Falando durante o encerramento do seminário, em que também participaram os beneficiários directos da Vila do Chibuto, o director do Centro Regional da Ciência e Tecnologia (CRCT)- Sul, Alberto Matusse, disse que Chibuto estava a apropriar-se do conceito “Vila do Milénio”. “Estamos a puxar a comunidade a apropriar-se do conceito Vilas do Milénio, não como finalidade, mas como processo”, disse Matusse, que considera o conceito de Vilas de Milénio como não sendo acabado.
“Procurar trazer toda a gente para a mesma forma de pensar… trabalharmos e não dependermos da ajuda externa”, disse ele, reconhecendo a existência de pessoas que ainda não comunga esses mesmos ideias. “Ainda há pessoas fora desse processo, mas isso é uma etapa e aos poucos vão chegar”, disse ele, sublinhando que, apesar disso, “parece que as necessidades básicas das pessoas já foram supridas”.
Mas ainda há desafios
Integrantes de todos os sectores de intervenção da Vila de Milénio clamam por uma maior participação dos membros da comunidade de Chibuto, que, na sua maioria, ainda se mantém distantes daquele centro de referência. Uma das coisas que a comunidade pode ganhar ao aproximar-se da Vila de Chibuto são as aulas sobre melhores práticas agrícolas leccionadas na “Machamba Escola” existente naquele local.

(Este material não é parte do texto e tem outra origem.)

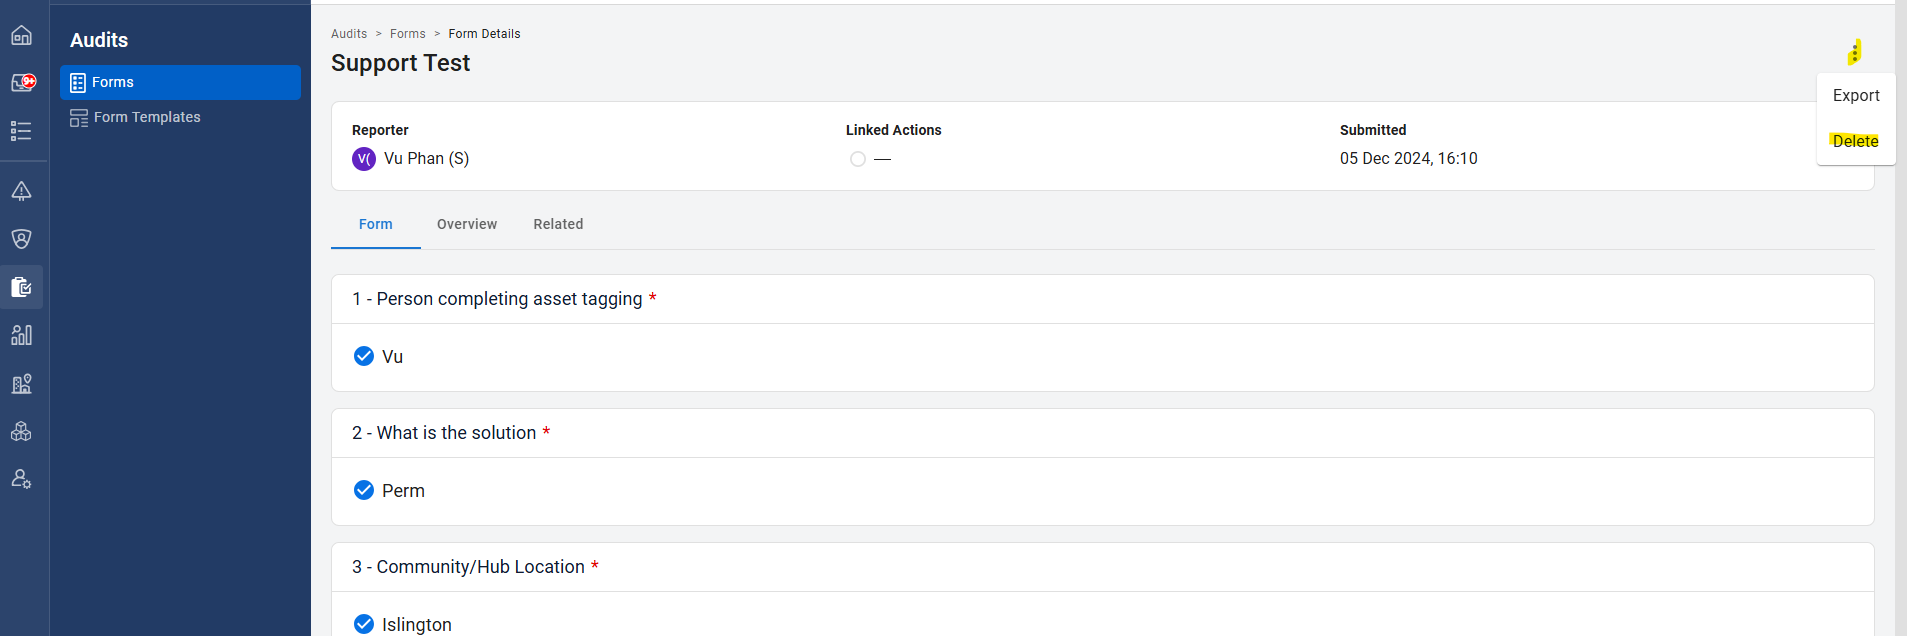Open the stacked cubes icon in sidebar

(x=22, y=431)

Nem todos sabem da existência dessa machamba, do mesmo modo que ignoram as outras facilidades que poderão ganhar quando se aproximarem a vila. Igualmente, ainda existem famílias que continuam a não usar redes mosquiteiras nem latrinas, mesmo sabendo dos riscos associados a essas práticas. Por isso, os actuais beneficiários da Vila do Milénio apelam a outros residentes de Chibuto para se aproximarem daquele local.
Por exemplo, a formação em corte e costura está agora a beneficiar a um grupo de 20 pessoas, mas depois desse grupo haverá dores-de-cabeça para reunir uma outra turma. Maior desafio é estender a mão Mas o maior desafio para os próprios actuais beneficiários da Vila do Milénio é a persistência da prática de mão estendida, como costuma descrever o Presidente da República, Armando Guebuza, a prática de pedir esmola. Apesar de reconhecer que tem estado a melhorar os seus rendimentos, os residentes da Aldeia Samora Machel ainda pensa que a solução dos seus actuais problemas passa pela intervenção do Governo, ainda que seja para fornecer patos para a criação.

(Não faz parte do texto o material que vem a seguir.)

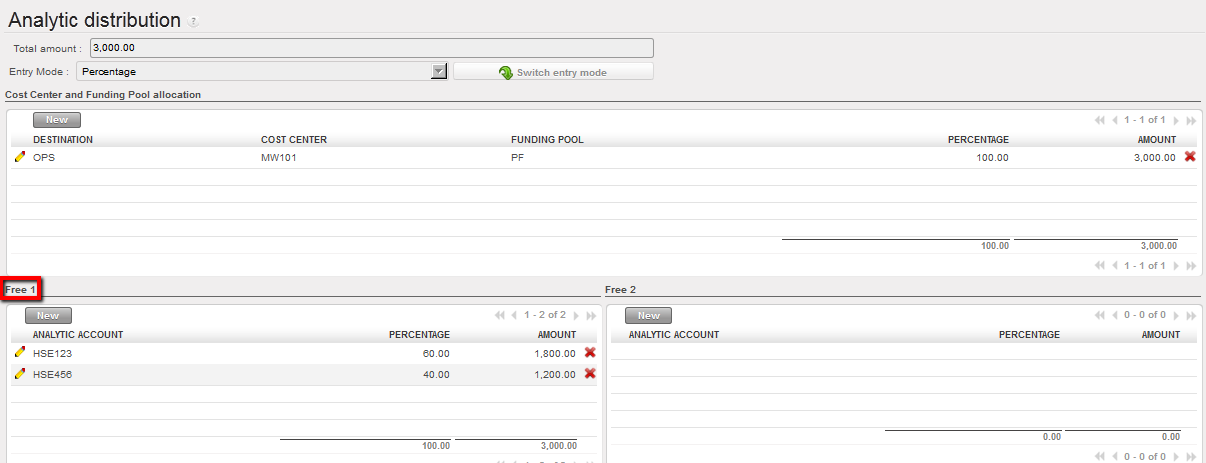The height and width of the screenshot is (463, 1206).
Task: Click the green refresh icon on Switch entry mode
Action: coord(506,72)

Outro exemplo, as mulheres envolvidas na produção avícola reconhecem que, apesar da morte precoce dos pintos (por razões ainda desconhecidas), os seus rendimentos são positivos e é suficiente para guardar parte do dinheiro no banco. Entretanto, elas pedem ao Governo para introduzir a criação de outras espécies como o pato!
Outra situação preocupante é o facto de as populações ainda não estarem a explorar em pleno o equipamento de agroprocessamento existente naquela vila por falta de frascos, por exemplo, para armazenar o tomate transformado em “tomate sauce”. No mercado local não existe “frascos decentes” para esta utilidade. Inicialmente, os produtores tentaram utilizar frascos usados de Mayonnaise, mas depois abandonaram este recipiente por o considerar indecente. Então, pedem apoio do Governo!
Eventualmente, uma das razões por detrás desta prática preguiçosa é o facto destes produtores não terem sido devidamente treinados em práticas de acesso ao mercado, uma das áreas essenciais para o seu empoderamento, segundo o professor Jeffrey Sachs.